NHS Choices will be rebranded as NHS.uk as part of plans to make it a “digital hub” for people to access health services, according to Beverley Bryant, director of strategic systems and technology, NHS England.
Speaking at the King’s Fund Digital Health and Care Congress in London yesterday, Bryant confirmed that NHS.uk – the current URL for NHS Choices – will be upgraded and updated to become a home for a range of NHS services. NHS Choices will be retained as part of the hub as an information directory.
“NHS.uk will be a clinically profiled directory of services encompassing health and social care services,” said Bryant, who added that the NHS is lagging behind other industries when it comes to digital services.
Services that would fall under the NHS.uk banner include secondary care services, such as the e-Referrals tool; urgent care services, such as NHS 111; a health app library; social care services,and the NHS Electronic Prescription Service.
NHS England is also working on developing its use of a variety of channels to connect with patients, ast research by the organisation has shown that a “multichannel offer is the thing the public have told us they want more than anything,” said Bryant.
She added that implementing these conveniences had costs saving benefits as well.
“The driver is customer service, but when you do it it actually costs less.”
The biggest savings are most likely to come from the greater use of electronic consultation, according to a ranking of the efficiency of new developments compiled by NHS England.
Other plans include giving people the ability to register for a new GP online and the creation of online version of NHS 111, with ongoing pilots for pathways in anxiety and cold and flu.
Underpinning all this has to be security, according to Bryant, who said the NHS is looking towards the banking sector, which has “got it nailed” when it comes to having good security that is also user friendly.
“If people don't feel confident that they have security they won't use the services, but we need that balance.

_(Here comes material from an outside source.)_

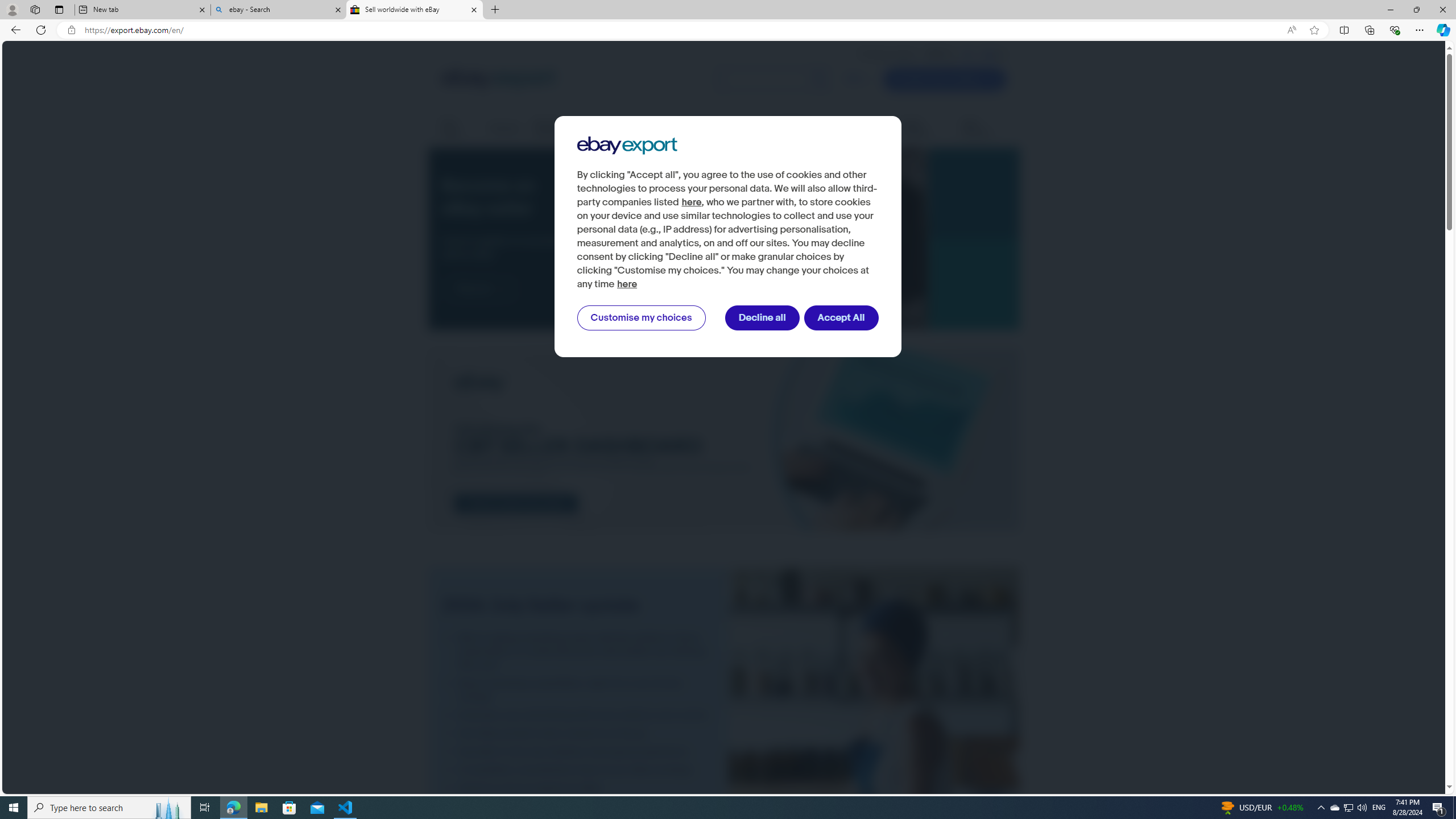 The width and height of the screenshot is (1456, 819). What do you see at coordinates (1002, 54) in the screenshot?
I see `'Class: header__toplink-icon'` at bounding box center [1002, 54].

If someone goes online to order repeat prescriptions and they are faced with 14 pages of disclaimers they are not going to use it.”
Bryant said it is important to make the service relevant for local areas, saying that NHS Choices has been a “bit too national”.

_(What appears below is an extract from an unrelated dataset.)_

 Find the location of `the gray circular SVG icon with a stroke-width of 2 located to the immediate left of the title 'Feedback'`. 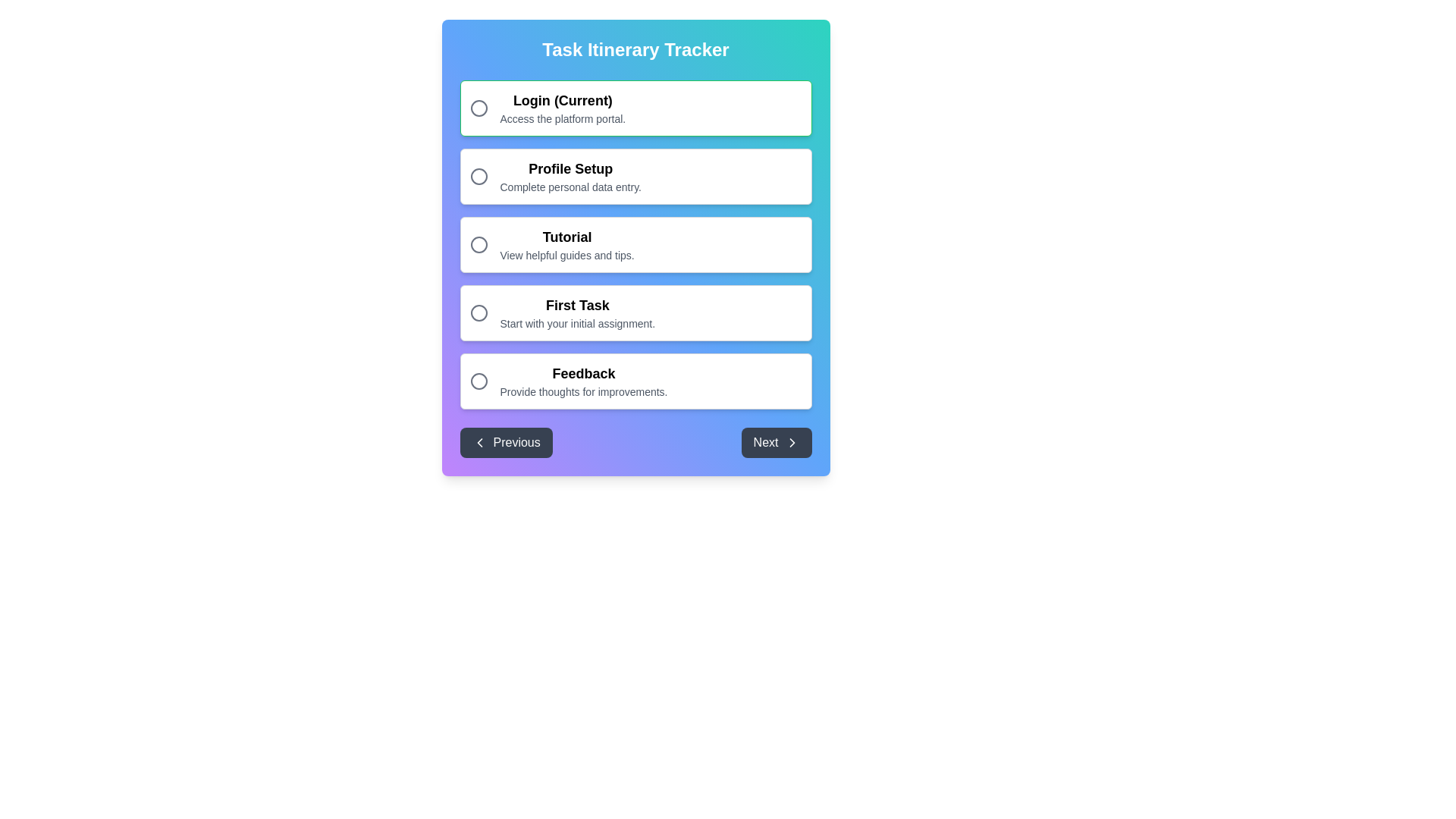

“The vision is have an NHS.uk/barnsley or bristol where the local authority and health and wellbeing board work together to provide content onto those sites for citizens to meet the needs of what is relevant in that local area rather than what we think needs to be done on a national perspective.”
Despite this comment, there was concern from some delegates at the event who were keen for local organisations to be the one to provide the digital front door for local health services.

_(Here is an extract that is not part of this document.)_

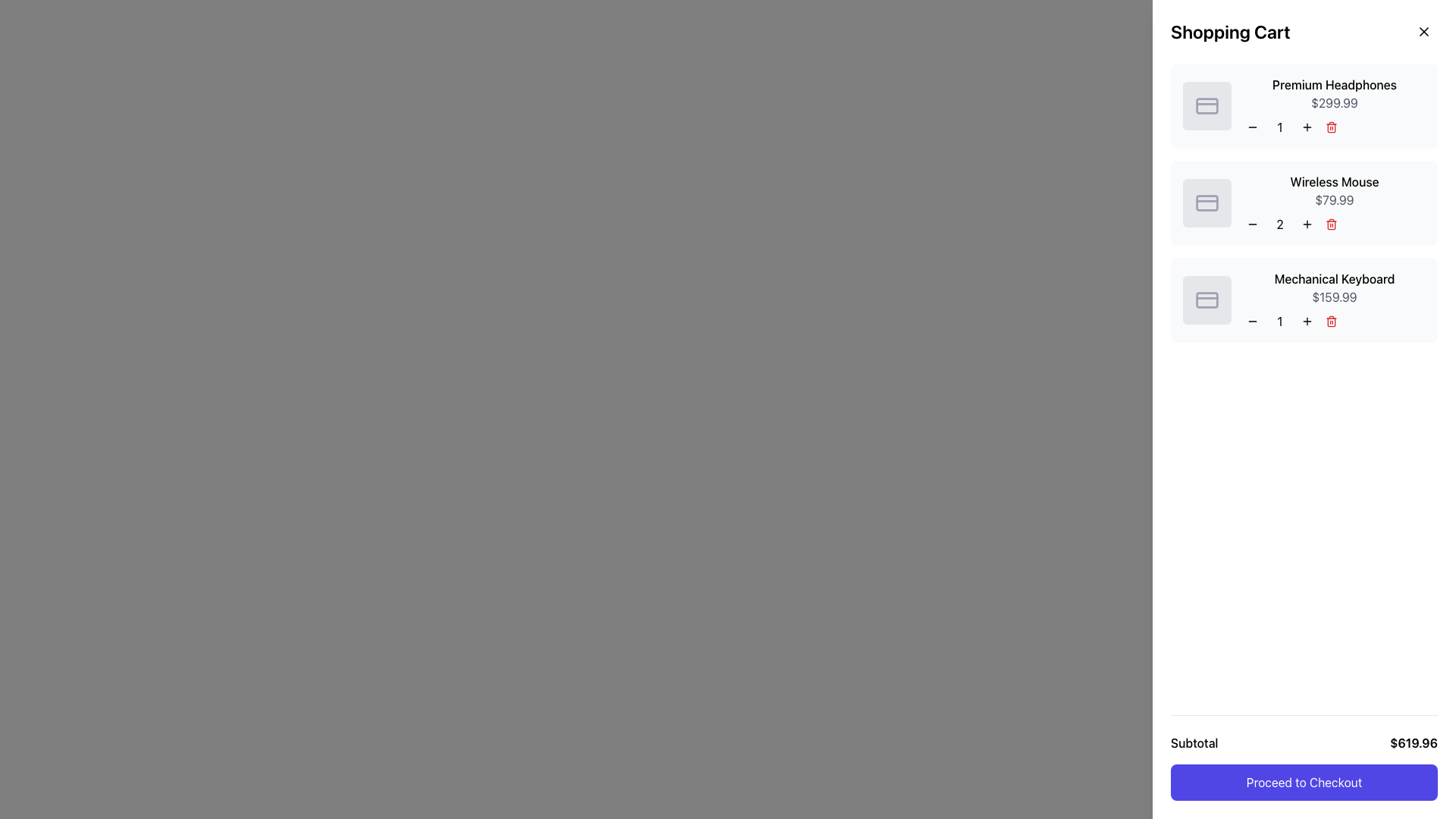  I want to click on the credit card icon on the left side of the 'Premium Headphones' text in the shopping cart list, so click(1207, 105).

Maurice Smith, GP and governing body member for Liverpool CCG, helps lead the area’s More Independent online portal that is designed to enable users to take charge of their health, wellbeing and lifestyle and use technology to live more independently.
Speaking in a session on self-care platforms at the King’s Fund event he said that driving people towards one national hub for online services is “not an option I would prefer”.
Speaking to Digital Health News, he added: “I think that we need to have a local flavour, a local access point to engage local people. our experience tells us that people in Liverpool want to be engaged with local services.
“I have no objection to a national portal, but if you try drive everybody to a national portal and expect everybody to be happy with that I think you will be disappointed.”
In the same session, Beth Murphy, service manager for the Living It Up self-care hub in Scotland, also commented that despite being known as NHS.uk, the site does not cover Scotland.